YOUR OBJECTIVE: Copy out the entries from the line with "You are a computer-use" up to and including the line with "Instruction: Select the", reproducing each line without any change.

DATA IN THIS EXERCISE:

******************************

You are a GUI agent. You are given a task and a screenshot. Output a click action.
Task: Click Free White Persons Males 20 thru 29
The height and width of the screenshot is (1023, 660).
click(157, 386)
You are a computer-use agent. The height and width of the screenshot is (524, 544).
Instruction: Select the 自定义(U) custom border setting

******************************

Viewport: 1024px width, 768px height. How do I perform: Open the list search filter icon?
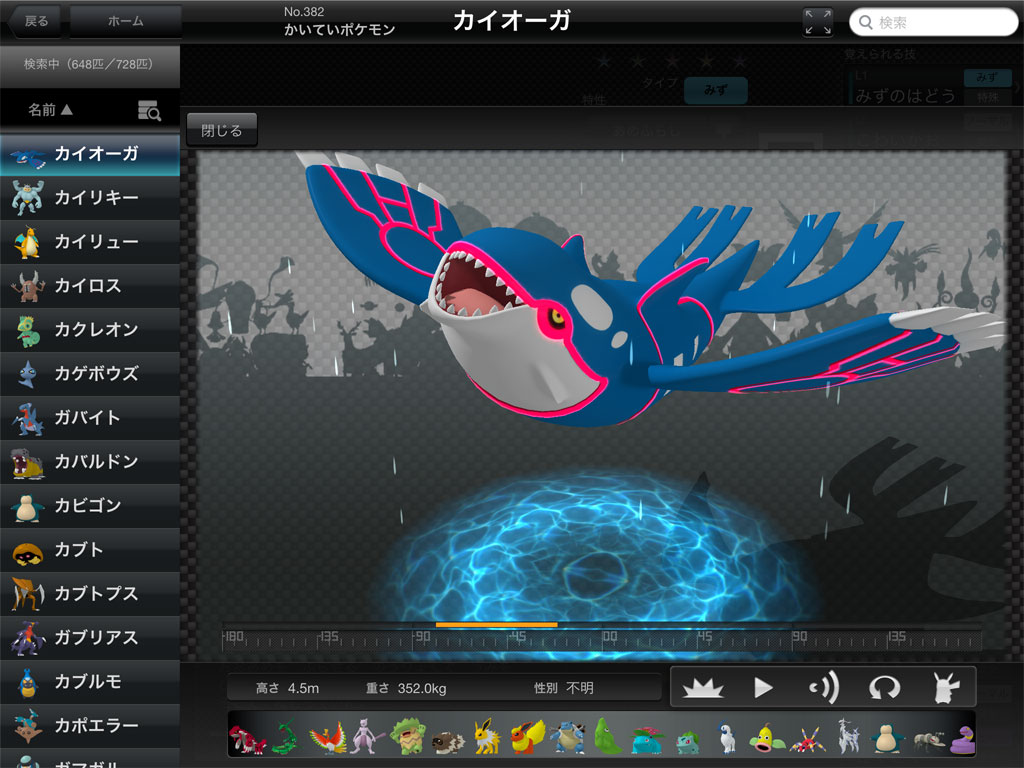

******************************

REPLY:
You are a computer-use agent. The height and width of the screenshot is (524, 544).
Instruction: Select the 自定义(U) custom border setting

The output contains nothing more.